= Subsellia =

The subsellia were benches in the Forum Romanum where the plebeian tribunes would sit during the day in order to be available to Roman citizens.

==Function==
The tribunes' benches represented the typical sitting right of the Roman magistrates. The plebeian tribunes sat on the benches during business hours to perform their duties. Due to the transparency of the tribune benches, it was easy for plebs to contact the tribunes and make use of the ius auxilii, the right of help. Because there was no kind of civil service contact point, the tribunes usually were contacted personally, at the benches, in case of civil problems. Official transactions were conducted orally and, since they were not reduced to writing, in full public view.

==Placement==
Prior to the third century BC, tribunes of the plebs were not allowed to attend at Senate meetings. Their benches were thus placed in front of the entrance to the Curia, where the Senate met.
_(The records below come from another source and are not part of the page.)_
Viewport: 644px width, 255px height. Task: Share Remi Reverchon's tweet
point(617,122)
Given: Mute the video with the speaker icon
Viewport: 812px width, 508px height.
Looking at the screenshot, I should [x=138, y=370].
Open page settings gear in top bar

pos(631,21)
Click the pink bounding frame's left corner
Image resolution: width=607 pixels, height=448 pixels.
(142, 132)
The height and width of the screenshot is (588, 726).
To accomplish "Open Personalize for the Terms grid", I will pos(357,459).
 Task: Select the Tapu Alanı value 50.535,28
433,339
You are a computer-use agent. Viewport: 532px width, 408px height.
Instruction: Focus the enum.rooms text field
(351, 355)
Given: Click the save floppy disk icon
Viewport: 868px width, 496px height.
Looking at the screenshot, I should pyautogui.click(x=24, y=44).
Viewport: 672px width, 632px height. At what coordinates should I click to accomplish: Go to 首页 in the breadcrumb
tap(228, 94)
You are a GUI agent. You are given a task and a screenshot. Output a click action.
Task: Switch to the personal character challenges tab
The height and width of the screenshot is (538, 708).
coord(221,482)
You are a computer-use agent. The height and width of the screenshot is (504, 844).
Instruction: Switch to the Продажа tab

From this, the tribunes could object to senatorial decisions immediately.

In later times, the tribune benches were placed in front of the Basilica Porcia, a public mall near the Forum, to accommodate the large number of people seeking tribunician assistance and to allow the tribunes to make open-air speeches. This location was near the Tarpeian Rock, a steep cliff used as an execution site. The condemned would necessarily pass the tribune benches on their way to execution, thus allowing tribunes to stop an execution of a plebeian by invoking the ius intercedendi.